Hey guys. I am taking a course on philosophy online for college and I have many questions on it because I am so unfamiliar with it. If you guys can help me, I'd greatly appreciate it.
Sorry if there is a thread for philosophy.
Question: The Socratic Method rests on a fundamental presumption, namely that knowledge can be articulated, and can be articulated better than opinion. Those who possess knowledge can articulate it. Opinion, which at best can happen to coincide with truth, like a lucky guess, is not subject to articulation any further than the surface aspect. When questions such as "why is P so?" are put to an opinion holder, even a true opinion holder, the responses gradually start to make no sense, contradictions begin to appear and it becomes obvious that the opinion holder is faking it, even if not deliberately. This was Plato's view and it is a basic presumption of the method. Is the presumption a sound one; a fair one?

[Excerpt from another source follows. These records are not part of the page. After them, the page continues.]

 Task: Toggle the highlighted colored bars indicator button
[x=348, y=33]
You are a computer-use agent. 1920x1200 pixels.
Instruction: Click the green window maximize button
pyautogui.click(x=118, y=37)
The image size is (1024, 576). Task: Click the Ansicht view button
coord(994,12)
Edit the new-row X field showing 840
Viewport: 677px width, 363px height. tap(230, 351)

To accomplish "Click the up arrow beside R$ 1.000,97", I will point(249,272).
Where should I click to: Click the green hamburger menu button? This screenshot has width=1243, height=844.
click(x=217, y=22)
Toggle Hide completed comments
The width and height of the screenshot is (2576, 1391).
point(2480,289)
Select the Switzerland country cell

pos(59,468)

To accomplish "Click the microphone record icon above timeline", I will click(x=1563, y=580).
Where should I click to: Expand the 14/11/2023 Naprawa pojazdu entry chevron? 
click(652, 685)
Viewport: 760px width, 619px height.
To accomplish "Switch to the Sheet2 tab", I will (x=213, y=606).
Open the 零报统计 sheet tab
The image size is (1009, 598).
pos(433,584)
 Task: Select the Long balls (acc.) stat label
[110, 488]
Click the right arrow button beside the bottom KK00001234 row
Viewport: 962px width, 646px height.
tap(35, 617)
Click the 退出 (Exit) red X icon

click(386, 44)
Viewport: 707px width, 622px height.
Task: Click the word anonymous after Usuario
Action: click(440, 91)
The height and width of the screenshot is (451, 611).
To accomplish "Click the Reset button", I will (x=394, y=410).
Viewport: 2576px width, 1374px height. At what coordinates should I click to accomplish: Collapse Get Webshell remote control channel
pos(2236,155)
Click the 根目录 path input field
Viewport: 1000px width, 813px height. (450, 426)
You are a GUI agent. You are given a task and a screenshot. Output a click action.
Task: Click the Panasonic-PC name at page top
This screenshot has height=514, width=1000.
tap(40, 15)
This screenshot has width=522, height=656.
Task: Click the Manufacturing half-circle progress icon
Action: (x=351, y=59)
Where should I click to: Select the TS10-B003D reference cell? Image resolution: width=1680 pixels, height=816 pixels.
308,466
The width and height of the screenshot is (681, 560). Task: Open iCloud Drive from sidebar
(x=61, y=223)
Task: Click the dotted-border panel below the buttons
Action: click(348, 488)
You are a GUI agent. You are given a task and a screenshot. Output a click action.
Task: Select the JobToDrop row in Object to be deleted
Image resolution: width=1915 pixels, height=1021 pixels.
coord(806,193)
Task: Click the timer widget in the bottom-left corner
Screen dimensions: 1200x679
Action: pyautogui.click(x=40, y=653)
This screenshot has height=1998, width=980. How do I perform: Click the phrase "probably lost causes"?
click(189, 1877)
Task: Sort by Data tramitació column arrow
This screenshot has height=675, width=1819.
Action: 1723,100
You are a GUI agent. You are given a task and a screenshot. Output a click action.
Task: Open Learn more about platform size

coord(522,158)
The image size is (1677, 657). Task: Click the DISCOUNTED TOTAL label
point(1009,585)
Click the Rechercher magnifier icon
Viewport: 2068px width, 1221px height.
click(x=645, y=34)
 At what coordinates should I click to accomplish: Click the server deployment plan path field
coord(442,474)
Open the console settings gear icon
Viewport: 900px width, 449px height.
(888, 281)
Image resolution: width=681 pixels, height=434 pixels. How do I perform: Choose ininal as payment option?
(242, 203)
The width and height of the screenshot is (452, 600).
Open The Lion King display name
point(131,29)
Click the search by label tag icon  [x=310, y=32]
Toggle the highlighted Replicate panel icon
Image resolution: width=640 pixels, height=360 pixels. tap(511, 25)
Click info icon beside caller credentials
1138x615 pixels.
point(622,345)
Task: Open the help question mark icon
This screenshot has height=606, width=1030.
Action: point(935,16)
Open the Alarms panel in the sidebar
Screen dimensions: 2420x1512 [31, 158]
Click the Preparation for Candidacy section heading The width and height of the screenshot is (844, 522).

My answer was that it is both sound and fair. Those who know facts can articulate the causes of facts --- according to Aristotle. It is very rare that someone who is merely presuming knowledge (a holder of mere, but true, opinion or actually false opinion) runs up against someone who actually knows and has the patience of a Socrates in questioning him/her (the opinion holder) until an actual self contradiction occurs.
Do you guys agree? Disagree? Is opinion much better articulated than knowledge or vice versa?